(Canada) Judge backs CAS seizure of spanked children -- St. Thomas parents used the scriptures to defend discipline
By Christie Blatchford
National Post, October 12, 2002

National Post Saturday, October 12, 2002 A child care worker who entered a family home, interviewed seven children and examined them for marks and questioned their mother before abruptly seizing the youngsters didn't trample upon the parents' constitutional rights, an Ontario Court judge has decided.

The one-page ruling from Judge Eleanor Schnall was quietly released two days ago to lawyers involved in the so-called "spanking case" that unfolded in a St. Thomas, Ont., courtroom last spring under a blanket of secrecy.

Unusually, since the case had been on hold since last June in order to give Judge Schnall time to make this critical decision, the judge did not release her reasons. Normally, judges either deliver a ruling orally, and follow up with written reasons, or reserve important decisions until they can provide a proper legal rationale.

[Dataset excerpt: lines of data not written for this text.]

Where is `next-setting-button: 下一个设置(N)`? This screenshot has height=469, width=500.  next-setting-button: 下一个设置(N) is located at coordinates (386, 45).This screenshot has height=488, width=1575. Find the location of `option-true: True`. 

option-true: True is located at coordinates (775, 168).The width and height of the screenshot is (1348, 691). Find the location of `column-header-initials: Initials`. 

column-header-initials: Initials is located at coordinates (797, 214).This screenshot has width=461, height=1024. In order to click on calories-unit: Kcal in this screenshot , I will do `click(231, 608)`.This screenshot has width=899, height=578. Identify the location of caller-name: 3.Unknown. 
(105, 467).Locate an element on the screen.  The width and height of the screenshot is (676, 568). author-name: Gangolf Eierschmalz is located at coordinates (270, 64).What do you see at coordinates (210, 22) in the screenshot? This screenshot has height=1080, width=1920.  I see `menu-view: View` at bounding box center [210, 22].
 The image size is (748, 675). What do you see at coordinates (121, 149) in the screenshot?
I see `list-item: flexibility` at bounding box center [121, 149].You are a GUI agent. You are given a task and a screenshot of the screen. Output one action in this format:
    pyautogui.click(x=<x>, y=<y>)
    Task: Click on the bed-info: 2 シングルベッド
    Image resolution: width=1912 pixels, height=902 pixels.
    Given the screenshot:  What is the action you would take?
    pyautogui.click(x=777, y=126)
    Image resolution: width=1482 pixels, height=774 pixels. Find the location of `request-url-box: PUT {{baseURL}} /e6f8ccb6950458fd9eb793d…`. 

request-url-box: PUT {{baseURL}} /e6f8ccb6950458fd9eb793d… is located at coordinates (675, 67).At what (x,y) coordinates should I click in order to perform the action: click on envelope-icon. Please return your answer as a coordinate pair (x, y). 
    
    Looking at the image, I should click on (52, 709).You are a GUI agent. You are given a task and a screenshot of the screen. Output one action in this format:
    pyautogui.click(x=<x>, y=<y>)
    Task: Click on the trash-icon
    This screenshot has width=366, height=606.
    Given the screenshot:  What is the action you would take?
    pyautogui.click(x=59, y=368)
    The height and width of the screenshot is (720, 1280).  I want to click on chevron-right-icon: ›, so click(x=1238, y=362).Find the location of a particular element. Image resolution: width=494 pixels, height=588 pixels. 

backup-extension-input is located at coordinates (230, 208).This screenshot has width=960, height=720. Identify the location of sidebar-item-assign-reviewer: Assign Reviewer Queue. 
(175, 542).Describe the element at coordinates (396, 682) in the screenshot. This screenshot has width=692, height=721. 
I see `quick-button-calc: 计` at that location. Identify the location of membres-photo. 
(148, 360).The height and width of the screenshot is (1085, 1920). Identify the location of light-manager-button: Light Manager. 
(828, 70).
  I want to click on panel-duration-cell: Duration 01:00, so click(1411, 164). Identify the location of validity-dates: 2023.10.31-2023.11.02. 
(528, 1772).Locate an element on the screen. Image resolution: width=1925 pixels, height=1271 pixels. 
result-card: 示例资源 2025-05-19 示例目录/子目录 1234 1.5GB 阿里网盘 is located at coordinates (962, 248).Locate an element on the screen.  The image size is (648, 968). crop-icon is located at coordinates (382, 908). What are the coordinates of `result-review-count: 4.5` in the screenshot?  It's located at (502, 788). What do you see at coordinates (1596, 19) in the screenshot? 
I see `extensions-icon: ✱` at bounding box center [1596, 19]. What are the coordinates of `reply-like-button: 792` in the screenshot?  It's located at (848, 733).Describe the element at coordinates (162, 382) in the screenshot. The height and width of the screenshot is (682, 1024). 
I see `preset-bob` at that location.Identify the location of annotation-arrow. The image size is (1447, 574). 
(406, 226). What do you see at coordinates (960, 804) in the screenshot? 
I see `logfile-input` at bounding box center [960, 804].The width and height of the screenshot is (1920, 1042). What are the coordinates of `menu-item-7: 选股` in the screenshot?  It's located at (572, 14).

The ruling means that all the evidence heard over about a month in what is known as a "voir dire" proceeding -- including various statements made by the children and both their mother and father -- is now admissible in the child-protection hearing proper.

It is in effect a victory for the Child and Family Services of St. Thomas and Elgin County agency, whose worker, Shelley West, decided the seven children were "in need of protection" when she went to the family house in the town of Aylmer on July 4 last year.

The youngsters spent only about three weeks in foster care in the summer of 2001 before being returned to their home, but their parents have been living under a supervision order ever since, prohibited from this sort of discipline and required to allow workers to inspect the children.

There were no marks or bruises found on any of the youngsters, and in videotaped interviews with police made shortly afterward, they all appeared healthy, well-adjusted and happy, if distressed that they had been wrenched from the bosom of their home.

Ms. West, who testified at the voir dire proceeding, made her decision to apprehend them based in the main on what their mother, who at the time spoke little English, told them about her disciplinary practices.

The mother admitted to using various objects, including a belt, a clothes hangar and the metal end of a fly swatter, to spank her offspring.

Both parents are members of the fundamentalist Church of God congregation in Aylmer -- upon which the St. Thomas agency has long been keeping a watchful eye -- and as such, as they testified, believe in the use of the Biblical "rod" or reasonable facsimilies in raising children.

Though the children's father speaks good English, and did at the time of the apprehension, only their mother was home when Ms. West arrived on the fateful day. As with many Church members, her first language is a dialect called "low German", and her grasp of English remains halting.

Lawyers for the parents, Michael Manear and Valerie Wise, had argued that the parents' Charter rights to security of the person and against unreasonable detention and seizure had been breached. Had the lawyers convinced Judge Schnall, most of the evidence against the parents could have been ruled illegal -- as indeed often happens in the criminal courts.

Alfred Mamo, on behalf of the St. Thomas children's aid, successfully argued that child care workers must have the right to interview and examine children without their parents' consent, and without judicial warrants, when they believe a child may be at risk.

The decision has significant ramifications, both for children's aid agencies, who almost uniformly deem all spanking to be harmful, and for Canadian families who believe, as do the Church of God members, that corporal discipline is fairly a helpful part of the parenting repertoire.

The case won national attention because television cameras and photographs captured much of the children's apprehension. The youngsters, crying and asking for their Bibles, were taken out of their parents' house by agency workers and local police officers.

What is likely to follow now is that the duelling parties may try to reach a deal which would satisfy the agency that the children won't be spanked with objects again, but would see them remain in their parents' care.

Judge Schnall had originally clamped a series of sweeping publication bans upon the voir dire proceedings, but these were briskly set aside last June by a Superior Court justice. In her brief ruling last week, Judge Schnall gave no hint of how she came to her decision, promising only to release proper reasons soon.